In Trinidad (and Tobago) the way you sound, the way you talk, can tell people where you are from, where you went to school, what kind of job you have – it determines people’s entire perception of you and your life. In certain spaces the proper English I learnt in private schools sits loftily above the Trini English I learnt at home, in the schoolyards, in soca, from The Schoolmaster and Earl Lovelace. These spaces exist in the “professional” world, at work, in the classroom, in business meetings, at the fahncy events of the cultural elites. My upbringing mirrored this. I was constantly fighting between the two “languages” – admonished by my mother to always “speak properly” as we learned in school, and made fun of on the weekend when I played with my cousins. As a child I was always jealous of them, their freedom with words, their ability to sound “normal”; to sound like my parents, my aunts and uncles; to go to the public school down the road and not the private school in town (the city); to never be laughed at for how they spoke.
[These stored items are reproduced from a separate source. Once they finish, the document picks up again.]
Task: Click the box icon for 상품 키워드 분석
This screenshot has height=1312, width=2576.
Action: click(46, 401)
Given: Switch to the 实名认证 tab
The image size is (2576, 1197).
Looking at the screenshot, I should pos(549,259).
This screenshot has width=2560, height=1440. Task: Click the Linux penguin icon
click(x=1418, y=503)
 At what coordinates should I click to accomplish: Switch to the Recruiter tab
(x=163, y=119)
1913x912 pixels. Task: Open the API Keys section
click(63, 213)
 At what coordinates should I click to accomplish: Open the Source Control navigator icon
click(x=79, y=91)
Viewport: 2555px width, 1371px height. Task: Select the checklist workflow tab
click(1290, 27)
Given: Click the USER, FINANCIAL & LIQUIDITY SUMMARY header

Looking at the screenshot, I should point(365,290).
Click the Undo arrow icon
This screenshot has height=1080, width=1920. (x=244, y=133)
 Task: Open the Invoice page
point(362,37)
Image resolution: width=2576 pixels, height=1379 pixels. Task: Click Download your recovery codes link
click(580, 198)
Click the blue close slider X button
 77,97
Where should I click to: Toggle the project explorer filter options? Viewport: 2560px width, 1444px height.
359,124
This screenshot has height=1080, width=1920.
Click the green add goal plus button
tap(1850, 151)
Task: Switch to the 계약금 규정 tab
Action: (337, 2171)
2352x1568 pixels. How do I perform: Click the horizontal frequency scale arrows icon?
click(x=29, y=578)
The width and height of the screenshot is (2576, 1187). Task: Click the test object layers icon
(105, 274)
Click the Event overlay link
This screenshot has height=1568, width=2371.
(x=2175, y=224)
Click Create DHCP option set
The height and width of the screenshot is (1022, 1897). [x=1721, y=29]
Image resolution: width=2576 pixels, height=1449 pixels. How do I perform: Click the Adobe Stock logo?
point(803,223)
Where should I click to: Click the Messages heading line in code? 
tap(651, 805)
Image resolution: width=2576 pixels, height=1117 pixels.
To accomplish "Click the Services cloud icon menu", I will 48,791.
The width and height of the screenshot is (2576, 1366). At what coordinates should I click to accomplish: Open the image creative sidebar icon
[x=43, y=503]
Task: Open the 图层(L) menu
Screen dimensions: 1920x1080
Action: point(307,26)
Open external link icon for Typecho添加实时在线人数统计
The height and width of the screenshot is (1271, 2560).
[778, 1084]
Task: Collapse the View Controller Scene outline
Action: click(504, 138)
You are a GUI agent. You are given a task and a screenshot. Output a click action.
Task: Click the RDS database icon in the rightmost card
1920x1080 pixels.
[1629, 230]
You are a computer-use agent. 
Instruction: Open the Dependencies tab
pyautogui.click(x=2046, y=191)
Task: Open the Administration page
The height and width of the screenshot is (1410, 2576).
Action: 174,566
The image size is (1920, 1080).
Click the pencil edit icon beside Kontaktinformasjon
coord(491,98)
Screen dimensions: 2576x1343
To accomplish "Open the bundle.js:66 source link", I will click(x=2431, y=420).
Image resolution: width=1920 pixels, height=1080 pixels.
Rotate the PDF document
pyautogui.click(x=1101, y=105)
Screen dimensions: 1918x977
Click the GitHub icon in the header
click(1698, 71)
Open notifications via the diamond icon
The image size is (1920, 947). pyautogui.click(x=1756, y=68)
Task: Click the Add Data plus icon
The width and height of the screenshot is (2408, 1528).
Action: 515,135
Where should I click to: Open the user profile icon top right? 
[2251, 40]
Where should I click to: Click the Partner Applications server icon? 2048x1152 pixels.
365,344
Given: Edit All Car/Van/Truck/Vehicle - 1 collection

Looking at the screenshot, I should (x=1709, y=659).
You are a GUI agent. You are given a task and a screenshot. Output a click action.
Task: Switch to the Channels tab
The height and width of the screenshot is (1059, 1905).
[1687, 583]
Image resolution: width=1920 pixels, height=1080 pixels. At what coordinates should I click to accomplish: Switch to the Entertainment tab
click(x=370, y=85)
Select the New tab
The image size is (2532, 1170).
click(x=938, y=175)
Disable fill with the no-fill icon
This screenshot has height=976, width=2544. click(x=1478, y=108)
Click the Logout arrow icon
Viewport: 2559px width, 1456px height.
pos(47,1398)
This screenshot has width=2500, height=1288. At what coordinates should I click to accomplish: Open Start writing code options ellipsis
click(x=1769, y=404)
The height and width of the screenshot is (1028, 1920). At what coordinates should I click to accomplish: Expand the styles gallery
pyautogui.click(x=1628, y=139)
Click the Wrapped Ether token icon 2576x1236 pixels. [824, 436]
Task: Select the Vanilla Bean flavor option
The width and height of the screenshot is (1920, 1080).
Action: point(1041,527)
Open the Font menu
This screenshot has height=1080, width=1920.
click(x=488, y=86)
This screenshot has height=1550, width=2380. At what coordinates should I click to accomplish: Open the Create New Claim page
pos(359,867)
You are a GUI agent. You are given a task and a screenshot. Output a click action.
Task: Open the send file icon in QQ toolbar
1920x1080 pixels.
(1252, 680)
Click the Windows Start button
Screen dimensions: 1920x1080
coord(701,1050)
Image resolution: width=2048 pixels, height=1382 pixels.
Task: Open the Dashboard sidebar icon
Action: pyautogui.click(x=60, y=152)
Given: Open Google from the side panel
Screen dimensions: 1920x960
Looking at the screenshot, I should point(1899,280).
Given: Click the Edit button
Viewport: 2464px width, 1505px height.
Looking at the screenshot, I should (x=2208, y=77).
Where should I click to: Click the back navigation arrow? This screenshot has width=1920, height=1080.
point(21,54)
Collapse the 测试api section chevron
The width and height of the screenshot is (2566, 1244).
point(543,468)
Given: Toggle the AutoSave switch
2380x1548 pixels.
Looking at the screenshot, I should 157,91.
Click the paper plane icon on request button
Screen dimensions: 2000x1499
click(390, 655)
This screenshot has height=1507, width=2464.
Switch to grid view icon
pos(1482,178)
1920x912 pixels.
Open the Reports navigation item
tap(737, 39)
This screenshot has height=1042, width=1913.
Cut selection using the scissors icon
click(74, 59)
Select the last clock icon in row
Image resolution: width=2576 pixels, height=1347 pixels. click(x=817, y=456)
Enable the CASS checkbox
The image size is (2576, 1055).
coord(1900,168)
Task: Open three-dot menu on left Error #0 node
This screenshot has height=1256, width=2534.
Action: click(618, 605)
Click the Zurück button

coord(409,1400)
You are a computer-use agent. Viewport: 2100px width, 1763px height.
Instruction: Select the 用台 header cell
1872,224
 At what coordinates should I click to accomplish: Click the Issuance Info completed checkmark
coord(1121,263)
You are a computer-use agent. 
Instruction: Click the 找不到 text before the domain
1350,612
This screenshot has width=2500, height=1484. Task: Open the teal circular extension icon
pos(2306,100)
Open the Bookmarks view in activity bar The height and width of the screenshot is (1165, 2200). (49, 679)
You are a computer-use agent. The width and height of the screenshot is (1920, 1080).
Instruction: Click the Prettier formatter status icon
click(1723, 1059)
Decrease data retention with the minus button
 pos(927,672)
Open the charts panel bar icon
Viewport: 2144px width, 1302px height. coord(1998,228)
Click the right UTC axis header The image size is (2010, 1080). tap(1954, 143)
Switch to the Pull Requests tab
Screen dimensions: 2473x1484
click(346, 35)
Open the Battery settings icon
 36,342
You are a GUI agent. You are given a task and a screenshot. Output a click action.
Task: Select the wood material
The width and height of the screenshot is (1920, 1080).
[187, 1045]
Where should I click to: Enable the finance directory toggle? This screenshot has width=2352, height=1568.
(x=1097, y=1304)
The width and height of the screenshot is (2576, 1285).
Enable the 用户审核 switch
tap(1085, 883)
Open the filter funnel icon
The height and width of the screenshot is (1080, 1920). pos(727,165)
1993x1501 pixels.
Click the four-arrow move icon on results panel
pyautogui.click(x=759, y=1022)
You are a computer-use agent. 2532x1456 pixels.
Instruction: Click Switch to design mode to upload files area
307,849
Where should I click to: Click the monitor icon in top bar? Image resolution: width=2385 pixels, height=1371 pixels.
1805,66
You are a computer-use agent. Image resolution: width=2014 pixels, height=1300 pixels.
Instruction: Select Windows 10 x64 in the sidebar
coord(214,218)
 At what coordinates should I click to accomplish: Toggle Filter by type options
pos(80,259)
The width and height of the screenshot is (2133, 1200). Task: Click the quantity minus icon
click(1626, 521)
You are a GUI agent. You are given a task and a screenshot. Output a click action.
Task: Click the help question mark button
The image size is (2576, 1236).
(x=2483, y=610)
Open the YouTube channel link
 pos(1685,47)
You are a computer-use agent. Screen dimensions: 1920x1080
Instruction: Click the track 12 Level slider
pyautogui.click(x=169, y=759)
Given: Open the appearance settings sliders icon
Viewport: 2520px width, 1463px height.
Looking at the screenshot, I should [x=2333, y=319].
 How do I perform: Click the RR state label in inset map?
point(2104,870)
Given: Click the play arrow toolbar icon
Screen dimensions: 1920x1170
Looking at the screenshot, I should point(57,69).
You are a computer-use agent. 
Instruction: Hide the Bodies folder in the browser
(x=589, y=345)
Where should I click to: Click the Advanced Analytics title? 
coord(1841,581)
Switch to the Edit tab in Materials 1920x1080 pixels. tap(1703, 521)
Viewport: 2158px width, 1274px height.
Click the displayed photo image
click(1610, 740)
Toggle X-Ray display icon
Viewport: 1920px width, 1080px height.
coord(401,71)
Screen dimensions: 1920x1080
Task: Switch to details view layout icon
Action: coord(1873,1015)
As I went through secondary school (another private Catholic school), there was a precise way in which all the girls in my school spoke – straddling the two modes of speaking, we found our own voices. And when outsiders laughed, we laughed too. We belonged somewhere after all. We shared an identity. Everyone knew this is how con-vahnt girls spoke, our accent was more identifiable than our uniforms. There was a lilt in our voices and more than a little bit of a pretentious air when we spoke. Now, years after I graduated, even after the accent has changed and I’ve melded something different altogether, I can still be picked out as one.
There are others like me, who’ve come home from abroad and subconsciously over-corrected, attempting to sound like a place they’ve never been and will never visit. Then there are those who’ve been over-correcting their entire lives, whose skin colour, income bracket and address already made them stand out in Trinidad; those who go abroad to study and their accent gets thicker as if trying to prove their Caribbean-ness to everyone they met, because yes, there are white people in the Caribbean.
I took a trip recently with my best friend and realised that I was still adapting my accent to my environment. With her, I spoke like myself, just a little muted, but after the first night out, repeating every other word I said for guys who approached us at the bar, I reverted to that university accent. In a city in Central America, in a bar overrun by tourists – American and European – I confused more than a few there. I fielded continuous requests to repeat whole sentences and received many a compliment on my grasp of the English language, even from men for whom English was their second or third language.
I think I’ve always been aware of those three lessons, and will always have some use for them – slow down, enunciate, clarify. And there’s another lesson I’m realising I’ve known all along: there is a time and place for everything. It has been widely acknowledged that a certain language for certain people in Trinidad can bring respect and privilege. Our national language, Trinidadian Creole English, is rejected and mocked in some spaces. It can make you sound “uneducated,” so I’ve heard, even if you hold a degree. It can make you sound “classless,” whatever that means. It can cost you that job you just interviewed for. But without it, your entire identity is called into question – you can’t possibly be from here, have been born and raised here, want to be here; love here, cherish here, know here.